Word and element locating entries:
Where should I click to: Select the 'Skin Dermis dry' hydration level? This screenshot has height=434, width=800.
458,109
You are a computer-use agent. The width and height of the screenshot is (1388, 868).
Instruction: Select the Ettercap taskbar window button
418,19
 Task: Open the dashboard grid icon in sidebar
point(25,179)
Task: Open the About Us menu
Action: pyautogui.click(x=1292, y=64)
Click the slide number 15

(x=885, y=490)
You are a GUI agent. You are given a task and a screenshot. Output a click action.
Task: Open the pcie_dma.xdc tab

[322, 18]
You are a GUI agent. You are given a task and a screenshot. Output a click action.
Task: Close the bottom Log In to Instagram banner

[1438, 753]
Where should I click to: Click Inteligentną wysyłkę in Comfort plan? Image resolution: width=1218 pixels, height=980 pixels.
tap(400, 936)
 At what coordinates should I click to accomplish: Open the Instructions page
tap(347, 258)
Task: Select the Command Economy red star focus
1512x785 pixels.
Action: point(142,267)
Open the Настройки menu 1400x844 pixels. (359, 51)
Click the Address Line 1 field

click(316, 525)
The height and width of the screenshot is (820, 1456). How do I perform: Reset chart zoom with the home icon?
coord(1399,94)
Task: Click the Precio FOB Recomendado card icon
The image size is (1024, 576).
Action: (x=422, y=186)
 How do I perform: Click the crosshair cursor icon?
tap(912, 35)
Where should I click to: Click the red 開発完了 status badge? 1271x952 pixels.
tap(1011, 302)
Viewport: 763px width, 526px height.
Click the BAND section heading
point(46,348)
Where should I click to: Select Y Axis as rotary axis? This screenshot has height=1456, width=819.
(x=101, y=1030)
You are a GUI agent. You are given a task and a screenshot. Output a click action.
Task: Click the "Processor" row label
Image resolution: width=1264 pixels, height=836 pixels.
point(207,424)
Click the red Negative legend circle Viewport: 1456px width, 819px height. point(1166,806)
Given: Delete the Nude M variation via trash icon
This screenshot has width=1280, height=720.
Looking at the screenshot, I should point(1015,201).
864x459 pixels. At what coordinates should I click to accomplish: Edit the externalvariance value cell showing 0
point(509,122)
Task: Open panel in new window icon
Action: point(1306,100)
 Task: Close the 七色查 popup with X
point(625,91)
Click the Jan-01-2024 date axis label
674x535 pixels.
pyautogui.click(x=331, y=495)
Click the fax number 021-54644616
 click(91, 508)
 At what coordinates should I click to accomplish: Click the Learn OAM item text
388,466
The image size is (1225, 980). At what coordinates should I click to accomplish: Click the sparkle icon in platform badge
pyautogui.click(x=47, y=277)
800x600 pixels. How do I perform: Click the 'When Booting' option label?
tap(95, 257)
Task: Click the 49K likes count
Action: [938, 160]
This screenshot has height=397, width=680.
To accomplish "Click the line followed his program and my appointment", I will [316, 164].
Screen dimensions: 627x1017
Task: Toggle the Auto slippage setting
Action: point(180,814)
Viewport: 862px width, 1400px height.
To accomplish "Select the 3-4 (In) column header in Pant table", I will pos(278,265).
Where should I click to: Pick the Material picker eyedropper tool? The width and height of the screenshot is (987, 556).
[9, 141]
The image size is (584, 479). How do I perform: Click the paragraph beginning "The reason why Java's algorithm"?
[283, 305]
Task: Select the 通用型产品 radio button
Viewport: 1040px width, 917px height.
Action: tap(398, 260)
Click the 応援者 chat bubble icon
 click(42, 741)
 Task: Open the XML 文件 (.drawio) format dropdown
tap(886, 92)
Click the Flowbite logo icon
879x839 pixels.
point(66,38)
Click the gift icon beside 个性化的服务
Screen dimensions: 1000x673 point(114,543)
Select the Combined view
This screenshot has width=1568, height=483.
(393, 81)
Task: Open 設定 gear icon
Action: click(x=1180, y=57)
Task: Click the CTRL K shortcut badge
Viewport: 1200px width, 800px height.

WHAT THIS TASK INVOLVES >> Return the lines starting at the line that contains "OAM item text" and ending at the last line of the entries, copied without any changes.

SOLUTION FOR THIS TASK >>
 At what coordinates should I click to accomplish: Click the Learn OAM item text
388,466
The image size is (1225, 980). At what coordinates should I click to accomplish: Click the sparkle icon in platform badge
pyautogui.click(x=47, y=277)
800x600 pixels. How do I perform: Click the 'When Booting' option label?
tap(95, 257)
Task: Click the 49K likes count
Action: [938, 160]
This screenshot has height=397, width=680.
To accomplish "Click the line followed his program and my appointment", I will [316, 164].
Screen dimensions: 627x1017
Task: Toggle the Auto slippage setting
Action: point(180,814)
Viewport: 862px width, 1400px height.
To accomplish "Select the 3-4 (In) column header in Pant table", I will pos(278,265).
Where should I click to: Pick the Material picker eyedropper tool? The width and height of the screenshot is (987, 556).
[9, 141]
The image size is (584, 479). How do I perform: Click the paragraph beginning "The reason why Java's algorithm"?
[283, 305]
Task: Select the 通用型产品 radio button
Viewport: 1040px width, 917px height.
Action: tap(398, 260)
Click the 応援者 chat bubble icon
 click(42, 741)
 Task: Open the XML 文件 (.drawio) format dropdown
tap(886, 92)
Click the Flowbite logo icon
879x839 pixels.
point(66,38)
Click the gift icon beside 个性化的服务
Screen dimensions: 1000x673 point(114,543)
Select the Combined view
This screenshot has width=1568, height=483.
(393, 81)
Task: Open 設定 gear icon
Action: click(x=1180, y=57)
Task: Click the CTRL K shortcut badge
Viewport: 1200px width, 800px height.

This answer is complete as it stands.